Elegia ao Novo Mundo e outros poemas demonstra que a relação de Narlan Matos com os seus quintais não é egoísta. Em cada poema, percebemos algo como o reconhecimento das experiências tidas no agradecimento ao que observou e considera responsável por sua formação. O olhar crítico e o tom de denúncia estão em muitos poemas, antes de tudo, poéticos. A literatura brasileira, portanto, tem nesse poeta uma representatividade dos temas do Novo Mundo, ainda obscuro sob muitos aspectos devido às limitações impostas pelos discursos unívocos correntes até poucas décadas e ainda fortes nos escritores aprisionados a tradicionalismos. Desinformados – talvez erroneamente envergonhados – sobre seu entre-lugar extraordinariamente plural neste continente amordaçado durante séculos.
 
 
Bibliografia

Albuquerque, Adenilson B. & Souza, Wagner de. Tupi or not tupi: eis a questão. 14ª JELL: ‘As Línguas em Diálogo: Desafios e Perspectivas na Atualidade’. Unioeste/Marechal Cândido Rondon, 2011.
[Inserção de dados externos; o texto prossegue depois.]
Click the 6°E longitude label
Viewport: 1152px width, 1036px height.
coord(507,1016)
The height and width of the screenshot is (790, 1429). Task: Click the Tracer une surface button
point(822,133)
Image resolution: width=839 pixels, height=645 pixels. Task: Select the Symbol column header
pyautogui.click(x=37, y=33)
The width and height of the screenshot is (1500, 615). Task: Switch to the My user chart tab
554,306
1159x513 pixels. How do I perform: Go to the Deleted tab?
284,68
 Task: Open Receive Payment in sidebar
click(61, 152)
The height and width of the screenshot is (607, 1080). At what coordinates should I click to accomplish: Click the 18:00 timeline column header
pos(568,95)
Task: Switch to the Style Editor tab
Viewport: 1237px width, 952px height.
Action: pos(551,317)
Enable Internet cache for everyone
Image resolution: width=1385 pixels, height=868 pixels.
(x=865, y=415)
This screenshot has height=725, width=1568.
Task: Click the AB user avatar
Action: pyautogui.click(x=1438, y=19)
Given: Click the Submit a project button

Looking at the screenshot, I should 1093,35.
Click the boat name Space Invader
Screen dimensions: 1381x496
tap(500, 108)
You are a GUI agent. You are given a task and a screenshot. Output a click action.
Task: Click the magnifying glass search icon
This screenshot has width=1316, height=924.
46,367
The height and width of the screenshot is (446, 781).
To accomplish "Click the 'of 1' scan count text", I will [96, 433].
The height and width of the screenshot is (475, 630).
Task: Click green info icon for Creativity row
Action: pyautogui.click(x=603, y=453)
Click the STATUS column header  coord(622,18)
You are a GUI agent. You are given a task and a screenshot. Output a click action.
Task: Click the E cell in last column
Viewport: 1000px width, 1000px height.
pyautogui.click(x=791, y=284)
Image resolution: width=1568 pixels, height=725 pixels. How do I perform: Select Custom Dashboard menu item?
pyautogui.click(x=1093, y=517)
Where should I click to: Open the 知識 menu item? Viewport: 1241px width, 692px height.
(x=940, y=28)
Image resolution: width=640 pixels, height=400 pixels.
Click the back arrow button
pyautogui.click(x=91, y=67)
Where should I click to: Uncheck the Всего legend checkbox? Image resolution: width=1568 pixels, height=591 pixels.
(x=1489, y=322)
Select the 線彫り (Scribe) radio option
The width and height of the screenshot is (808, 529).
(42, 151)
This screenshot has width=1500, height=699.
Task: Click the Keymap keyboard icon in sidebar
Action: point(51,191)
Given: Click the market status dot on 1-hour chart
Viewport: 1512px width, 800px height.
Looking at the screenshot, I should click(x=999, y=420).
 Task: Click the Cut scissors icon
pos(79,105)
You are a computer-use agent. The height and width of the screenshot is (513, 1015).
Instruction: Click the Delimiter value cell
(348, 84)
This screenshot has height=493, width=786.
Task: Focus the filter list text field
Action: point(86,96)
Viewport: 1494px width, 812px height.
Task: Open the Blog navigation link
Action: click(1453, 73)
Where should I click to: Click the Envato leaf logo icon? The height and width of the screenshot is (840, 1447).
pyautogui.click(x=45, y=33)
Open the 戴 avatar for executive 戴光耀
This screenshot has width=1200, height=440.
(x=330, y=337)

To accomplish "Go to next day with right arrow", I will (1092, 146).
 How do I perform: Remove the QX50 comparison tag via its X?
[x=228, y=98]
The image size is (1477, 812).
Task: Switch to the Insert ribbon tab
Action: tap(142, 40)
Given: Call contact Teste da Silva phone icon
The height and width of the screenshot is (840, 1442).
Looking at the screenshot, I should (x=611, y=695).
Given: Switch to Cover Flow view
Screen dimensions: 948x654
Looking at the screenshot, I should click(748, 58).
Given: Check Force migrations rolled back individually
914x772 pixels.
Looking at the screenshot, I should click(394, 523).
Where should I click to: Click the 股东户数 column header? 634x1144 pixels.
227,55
Coutinho, Eduardo. Literatura Comparada na América Latina: ensaios. Rio de Janeiro, RJ: EdUERJ, 2003.

Matos, Narlan. Elegia ao Novo Mundo e outros poemas. Rio de Janeiro: 7Letras, 2012.

Santiago, Silviano. Uma literatura nos trópicos: ensaios sobre dependência cultural. Rio de Janeiro: Rocco, 2000.

Uslar Pietri, Arturo. El mestizaje y el Nuevo Mundo. In. Cuarenta ensayos. Caracas: Monte Ávila, 1990.

Vaifans, Ronaldo. História indígena: 500 anos de despovoamento. In: IBGE. Brasil: 500 anos de povoamento. Rio de Janeiro, 2000.